__Data provided__.

"""

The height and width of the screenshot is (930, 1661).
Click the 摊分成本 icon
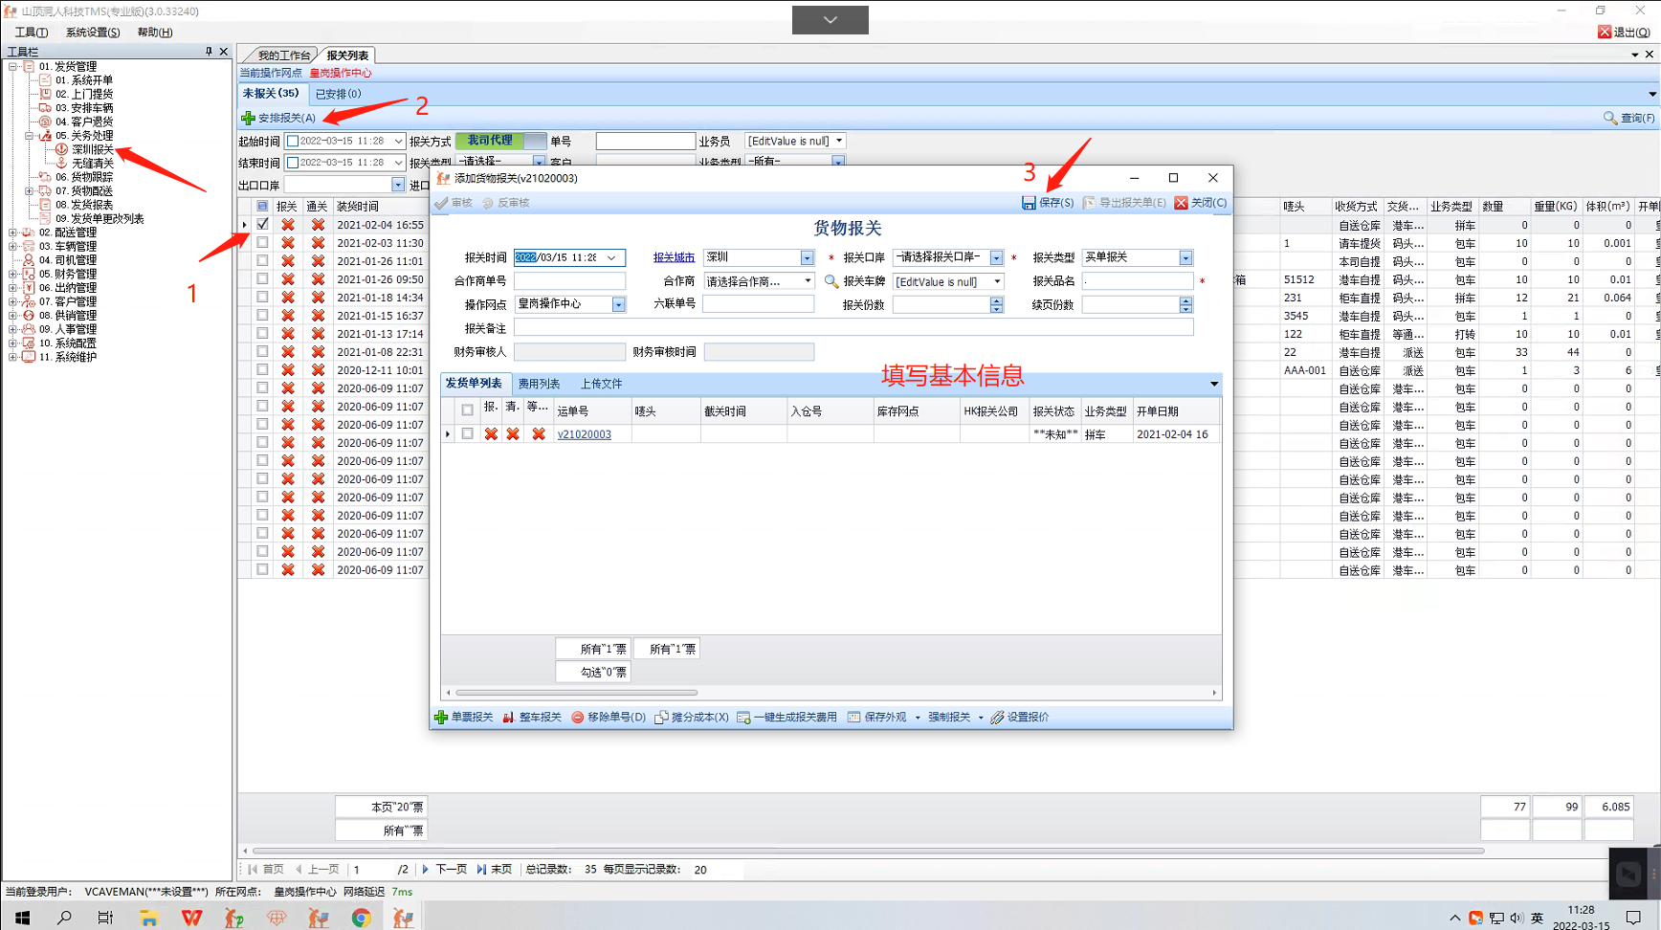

"""
"""

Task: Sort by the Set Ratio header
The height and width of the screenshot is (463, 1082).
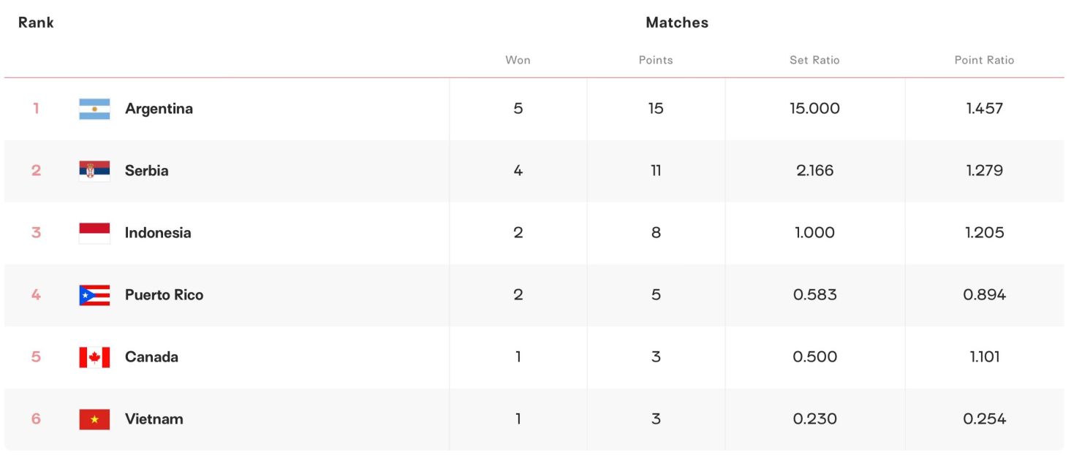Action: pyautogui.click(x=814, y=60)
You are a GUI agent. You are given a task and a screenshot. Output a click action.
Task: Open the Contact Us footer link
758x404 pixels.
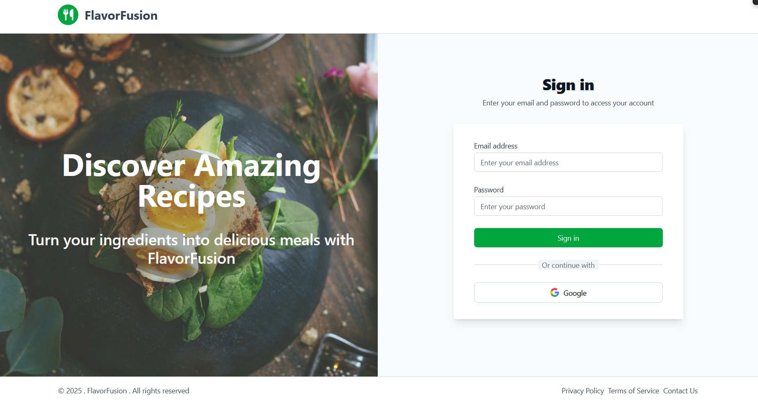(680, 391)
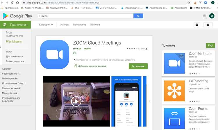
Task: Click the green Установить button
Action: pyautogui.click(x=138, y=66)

"""

Using the data above, extract exactly the lines from the one that holds "The height and width of the screenshot is (930, 1661)." to the one that holds "Click the 摊分成本 icon", both ends included, and no others.

The height and width of the screenshot is (930, 1661).
Click the 摊分成本 icon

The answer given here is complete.